Bringin' the Crazy: Ahmadinejad Edition
Posted by Seth Kramer on Tuesday, October 2nd 2007 at 11:15am
It's nice to see our razorblade and necktie embargo is having the desired effect.
Columbia President Lee Bollinger introduced Mr. Ahmadinejad (henceforth Crazy McHolocaustDenier) by saying "you exhibit all the signs of a petty and cruel dictator," and said of the Iranian leader that he was "either brazenly provocative or astonishingly uneducated." Note to self: cancel dinner plans at Dr. Bollinger's house.
Seriously what the hell was that? In what can only be described as his rant, President Bollinger undermined his very message. Bollinger made it clear that President Crazy McHolocaustDenier wasn't there to speak, but to be berated.
And how unnecessary was that? The students of Columbia are perfectly capable of seeing how ridiculous his rhetoric is without the assistance of Dr. Bollinger. Take for instance Crazy McHolocaustDenier's response to a query about the 'mos: "In Iran, we don’t have homosexuals like in your country. We don’t have that in our country. In Iran, we do not have this phenomenon. I don’t know who’s told you that we have it."
The students had the appropriate reaction: Laugher.
You see for all the hooting and hollering (I can't believe I just used the word hollering) about whether or not Crazy McHolocaustDenier should have been allowed to go to Ground Zero or whether or not it was appropriate for Columbia to let him speak, we seem to have missed the point. In the marketplace of ideas these guys are the losers. No reasonable person can hear "We don't have homosexuals like in your country" and not laugh in their face.

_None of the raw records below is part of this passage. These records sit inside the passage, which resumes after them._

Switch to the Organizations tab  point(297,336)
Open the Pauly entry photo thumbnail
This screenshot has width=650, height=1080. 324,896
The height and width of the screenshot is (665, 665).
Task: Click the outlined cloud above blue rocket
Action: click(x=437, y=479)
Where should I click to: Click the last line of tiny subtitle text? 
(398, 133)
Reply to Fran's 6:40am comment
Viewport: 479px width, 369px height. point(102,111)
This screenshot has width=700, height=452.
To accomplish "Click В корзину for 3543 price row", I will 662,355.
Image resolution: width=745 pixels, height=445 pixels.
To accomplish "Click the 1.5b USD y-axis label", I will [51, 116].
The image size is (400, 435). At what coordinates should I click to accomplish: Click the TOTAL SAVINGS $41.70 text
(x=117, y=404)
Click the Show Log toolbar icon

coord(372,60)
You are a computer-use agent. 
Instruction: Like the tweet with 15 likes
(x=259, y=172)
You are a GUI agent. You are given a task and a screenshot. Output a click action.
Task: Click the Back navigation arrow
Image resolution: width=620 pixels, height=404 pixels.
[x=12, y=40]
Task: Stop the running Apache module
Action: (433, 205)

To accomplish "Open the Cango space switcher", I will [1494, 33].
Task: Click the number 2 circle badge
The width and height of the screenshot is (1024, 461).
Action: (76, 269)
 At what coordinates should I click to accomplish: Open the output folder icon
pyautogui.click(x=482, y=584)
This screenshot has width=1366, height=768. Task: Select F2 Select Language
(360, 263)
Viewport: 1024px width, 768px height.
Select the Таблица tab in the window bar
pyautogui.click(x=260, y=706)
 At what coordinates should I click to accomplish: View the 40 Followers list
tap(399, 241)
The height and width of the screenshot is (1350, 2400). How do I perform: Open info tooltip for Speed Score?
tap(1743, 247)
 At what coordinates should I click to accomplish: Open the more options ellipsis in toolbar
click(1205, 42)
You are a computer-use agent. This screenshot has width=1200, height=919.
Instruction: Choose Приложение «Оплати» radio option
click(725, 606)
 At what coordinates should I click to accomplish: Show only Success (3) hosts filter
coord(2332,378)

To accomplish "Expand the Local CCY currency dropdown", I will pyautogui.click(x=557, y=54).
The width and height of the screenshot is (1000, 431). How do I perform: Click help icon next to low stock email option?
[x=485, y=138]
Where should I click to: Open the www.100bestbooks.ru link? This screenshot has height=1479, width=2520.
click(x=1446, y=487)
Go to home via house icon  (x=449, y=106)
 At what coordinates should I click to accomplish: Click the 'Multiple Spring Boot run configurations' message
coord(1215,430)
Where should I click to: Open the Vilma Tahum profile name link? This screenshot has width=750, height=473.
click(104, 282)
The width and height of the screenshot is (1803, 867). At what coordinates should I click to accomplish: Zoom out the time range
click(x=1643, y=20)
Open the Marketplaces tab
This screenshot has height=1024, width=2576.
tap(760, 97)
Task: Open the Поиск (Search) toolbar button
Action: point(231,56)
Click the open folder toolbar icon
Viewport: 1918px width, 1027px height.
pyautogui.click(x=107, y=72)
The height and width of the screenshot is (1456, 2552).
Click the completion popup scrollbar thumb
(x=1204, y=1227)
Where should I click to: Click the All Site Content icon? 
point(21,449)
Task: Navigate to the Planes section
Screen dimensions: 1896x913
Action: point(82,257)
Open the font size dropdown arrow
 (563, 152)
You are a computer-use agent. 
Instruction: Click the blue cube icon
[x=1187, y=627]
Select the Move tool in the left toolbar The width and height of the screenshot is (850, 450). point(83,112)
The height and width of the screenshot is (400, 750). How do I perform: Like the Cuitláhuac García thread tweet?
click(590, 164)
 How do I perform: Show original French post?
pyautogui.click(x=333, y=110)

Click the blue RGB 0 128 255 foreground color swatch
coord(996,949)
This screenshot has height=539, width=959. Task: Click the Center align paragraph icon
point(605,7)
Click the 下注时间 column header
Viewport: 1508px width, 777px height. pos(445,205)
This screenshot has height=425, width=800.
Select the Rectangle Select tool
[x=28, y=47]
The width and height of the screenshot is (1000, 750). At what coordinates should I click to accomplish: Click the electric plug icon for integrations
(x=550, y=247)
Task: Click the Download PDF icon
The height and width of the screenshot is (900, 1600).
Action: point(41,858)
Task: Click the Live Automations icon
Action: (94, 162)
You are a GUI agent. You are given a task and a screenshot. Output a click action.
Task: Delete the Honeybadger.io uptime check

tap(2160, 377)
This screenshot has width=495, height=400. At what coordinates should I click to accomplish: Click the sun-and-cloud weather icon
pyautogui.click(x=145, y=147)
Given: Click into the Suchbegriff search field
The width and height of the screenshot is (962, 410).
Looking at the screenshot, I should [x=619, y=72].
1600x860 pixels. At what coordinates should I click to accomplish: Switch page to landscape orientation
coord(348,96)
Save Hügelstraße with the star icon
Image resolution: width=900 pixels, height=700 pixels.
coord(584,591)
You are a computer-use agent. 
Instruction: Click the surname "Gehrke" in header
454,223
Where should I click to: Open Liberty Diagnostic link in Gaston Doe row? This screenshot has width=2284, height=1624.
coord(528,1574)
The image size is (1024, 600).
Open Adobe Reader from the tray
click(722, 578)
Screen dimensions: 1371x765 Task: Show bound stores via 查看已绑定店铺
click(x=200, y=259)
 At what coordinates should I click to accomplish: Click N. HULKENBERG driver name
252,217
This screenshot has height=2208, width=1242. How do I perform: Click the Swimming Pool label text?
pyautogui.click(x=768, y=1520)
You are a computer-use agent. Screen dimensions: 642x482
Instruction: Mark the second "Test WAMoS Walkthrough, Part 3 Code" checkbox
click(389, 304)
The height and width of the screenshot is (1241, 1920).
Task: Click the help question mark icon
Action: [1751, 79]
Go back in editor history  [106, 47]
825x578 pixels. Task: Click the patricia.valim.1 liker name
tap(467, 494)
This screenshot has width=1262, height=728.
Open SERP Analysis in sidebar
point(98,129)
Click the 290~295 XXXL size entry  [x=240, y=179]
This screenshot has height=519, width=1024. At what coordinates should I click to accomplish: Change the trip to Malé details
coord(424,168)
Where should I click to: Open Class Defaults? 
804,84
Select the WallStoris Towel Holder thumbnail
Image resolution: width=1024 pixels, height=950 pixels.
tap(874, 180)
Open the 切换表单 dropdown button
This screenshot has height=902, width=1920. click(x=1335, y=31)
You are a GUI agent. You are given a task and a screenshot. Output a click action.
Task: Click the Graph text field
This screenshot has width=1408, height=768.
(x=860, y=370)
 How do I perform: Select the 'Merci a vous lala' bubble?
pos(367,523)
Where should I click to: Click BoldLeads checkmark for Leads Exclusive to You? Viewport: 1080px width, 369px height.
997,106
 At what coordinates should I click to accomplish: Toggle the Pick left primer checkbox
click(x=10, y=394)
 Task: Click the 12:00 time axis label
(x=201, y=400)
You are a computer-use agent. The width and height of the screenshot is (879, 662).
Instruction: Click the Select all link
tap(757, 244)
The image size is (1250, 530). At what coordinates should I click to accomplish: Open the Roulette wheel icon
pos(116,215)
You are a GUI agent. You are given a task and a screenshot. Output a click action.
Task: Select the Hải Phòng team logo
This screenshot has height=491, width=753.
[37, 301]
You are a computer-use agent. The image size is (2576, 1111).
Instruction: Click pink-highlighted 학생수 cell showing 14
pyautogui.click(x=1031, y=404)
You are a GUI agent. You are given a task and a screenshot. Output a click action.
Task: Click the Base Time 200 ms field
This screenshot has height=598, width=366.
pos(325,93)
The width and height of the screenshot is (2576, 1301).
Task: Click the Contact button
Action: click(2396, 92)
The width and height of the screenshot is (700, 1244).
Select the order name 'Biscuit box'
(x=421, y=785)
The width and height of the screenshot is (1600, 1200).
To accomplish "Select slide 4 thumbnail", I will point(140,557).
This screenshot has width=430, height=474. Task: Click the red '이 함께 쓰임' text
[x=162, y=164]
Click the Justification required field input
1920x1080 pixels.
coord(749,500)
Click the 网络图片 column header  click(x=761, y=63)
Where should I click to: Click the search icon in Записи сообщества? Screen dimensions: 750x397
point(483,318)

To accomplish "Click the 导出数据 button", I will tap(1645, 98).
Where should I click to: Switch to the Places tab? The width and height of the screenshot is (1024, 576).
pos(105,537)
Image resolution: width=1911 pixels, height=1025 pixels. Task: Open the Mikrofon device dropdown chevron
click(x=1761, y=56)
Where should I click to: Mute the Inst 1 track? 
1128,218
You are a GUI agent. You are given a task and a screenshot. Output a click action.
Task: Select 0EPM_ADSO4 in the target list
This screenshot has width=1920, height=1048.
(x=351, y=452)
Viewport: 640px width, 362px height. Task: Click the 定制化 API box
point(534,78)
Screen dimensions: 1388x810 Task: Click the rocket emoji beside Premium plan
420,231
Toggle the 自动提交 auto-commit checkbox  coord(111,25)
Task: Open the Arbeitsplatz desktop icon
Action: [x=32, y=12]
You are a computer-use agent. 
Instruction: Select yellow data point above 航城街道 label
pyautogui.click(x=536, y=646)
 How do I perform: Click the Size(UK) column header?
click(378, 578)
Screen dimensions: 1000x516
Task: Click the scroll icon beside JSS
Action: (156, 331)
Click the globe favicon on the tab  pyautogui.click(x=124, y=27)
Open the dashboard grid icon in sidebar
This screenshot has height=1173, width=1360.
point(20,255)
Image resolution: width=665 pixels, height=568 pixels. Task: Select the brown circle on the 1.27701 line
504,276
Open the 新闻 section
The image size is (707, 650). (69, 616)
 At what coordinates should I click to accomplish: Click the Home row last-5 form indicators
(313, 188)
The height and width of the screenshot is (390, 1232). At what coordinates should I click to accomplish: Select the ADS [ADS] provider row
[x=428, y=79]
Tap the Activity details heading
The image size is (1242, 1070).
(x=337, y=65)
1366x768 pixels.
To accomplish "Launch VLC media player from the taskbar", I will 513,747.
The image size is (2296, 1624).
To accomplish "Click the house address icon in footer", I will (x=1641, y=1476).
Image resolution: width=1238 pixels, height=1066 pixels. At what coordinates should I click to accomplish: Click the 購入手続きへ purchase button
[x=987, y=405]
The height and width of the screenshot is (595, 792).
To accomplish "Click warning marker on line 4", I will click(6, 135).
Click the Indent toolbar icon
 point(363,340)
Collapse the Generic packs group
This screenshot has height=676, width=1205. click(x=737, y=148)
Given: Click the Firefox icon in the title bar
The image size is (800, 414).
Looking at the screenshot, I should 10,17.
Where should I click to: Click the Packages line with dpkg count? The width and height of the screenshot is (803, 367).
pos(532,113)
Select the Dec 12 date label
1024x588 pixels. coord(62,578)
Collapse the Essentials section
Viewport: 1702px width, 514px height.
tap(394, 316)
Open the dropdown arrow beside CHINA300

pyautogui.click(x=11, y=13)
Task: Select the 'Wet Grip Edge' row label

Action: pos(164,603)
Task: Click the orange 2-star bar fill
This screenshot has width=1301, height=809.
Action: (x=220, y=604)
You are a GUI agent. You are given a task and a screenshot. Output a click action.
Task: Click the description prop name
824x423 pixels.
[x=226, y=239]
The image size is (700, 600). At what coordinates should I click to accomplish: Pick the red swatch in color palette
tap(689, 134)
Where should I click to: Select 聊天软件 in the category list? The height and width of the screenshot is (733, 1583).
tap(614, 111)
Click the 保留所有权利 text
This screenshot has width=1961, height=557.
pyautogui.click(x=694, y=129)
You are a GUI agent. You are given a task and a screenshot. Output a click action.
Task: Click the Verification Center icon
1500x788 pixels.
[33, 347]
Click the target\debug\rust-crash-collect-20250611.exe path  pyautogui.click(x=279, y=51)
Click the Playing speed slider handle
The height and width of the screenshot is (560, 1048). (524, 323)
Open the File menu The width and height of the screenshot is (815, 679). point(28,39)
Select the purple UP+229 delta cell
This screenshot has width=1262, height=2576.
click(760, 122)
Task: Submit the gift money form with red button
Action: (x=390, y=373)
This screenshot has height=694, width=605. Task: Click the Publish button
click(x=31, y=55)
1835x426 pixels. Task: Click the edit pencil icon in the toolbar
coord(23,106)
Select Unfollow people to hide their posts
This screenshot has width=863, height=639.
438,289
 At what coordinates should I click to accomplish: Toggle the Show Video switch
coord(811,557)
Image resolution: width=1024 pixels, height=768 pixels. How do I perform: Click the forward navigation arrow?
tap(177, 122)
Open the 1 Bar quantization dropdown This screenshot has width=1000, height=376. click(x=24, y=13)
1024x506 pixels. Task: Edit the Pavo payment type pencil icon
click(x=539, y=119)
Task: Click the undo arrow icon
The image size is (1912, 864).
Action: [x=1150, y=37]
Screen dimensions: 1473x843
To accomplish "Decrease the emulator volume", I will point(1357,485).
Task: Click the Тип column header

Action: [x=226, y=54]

Let fools like this come to our country and use the same freedoms they deny the people in their country. Let them see how reasonable people exchange ideas, and how a reasonable person ignores rhetoric that calls for any soverign nation to be "wiped off the map." No, we don't have to give them a platform, but when we do all we can to control them in the same way they would attempt to control their citizens it is us who looks petty. We seem to be the ones unwilling to have the world hold a magnifying glass up to our beliefs.
When we behave like rude little children, slapping around our guests for their contemptible beliefs rather than asking them pointed questions and exposing their poor excuses for contemptible behavior we empower people like Crazy McHolocaustDenier. For how much more terrifying must it have been for President Crazy to realize that in a country where ideas are exchanged freely and evaluated on their merit that serious people have considered his opinions and found them backward and downright silly?
How much more empowered would the people of Iran feel if they saw not a bunch of knee-jerk reactionaries hurling insults, but thoughtful people amused by the buffoonery of McHolocaustDenier's authoritarianism? They might say "Wow, I'm not the only one who thinks he's batshit crazy," instead of discounting our opinion.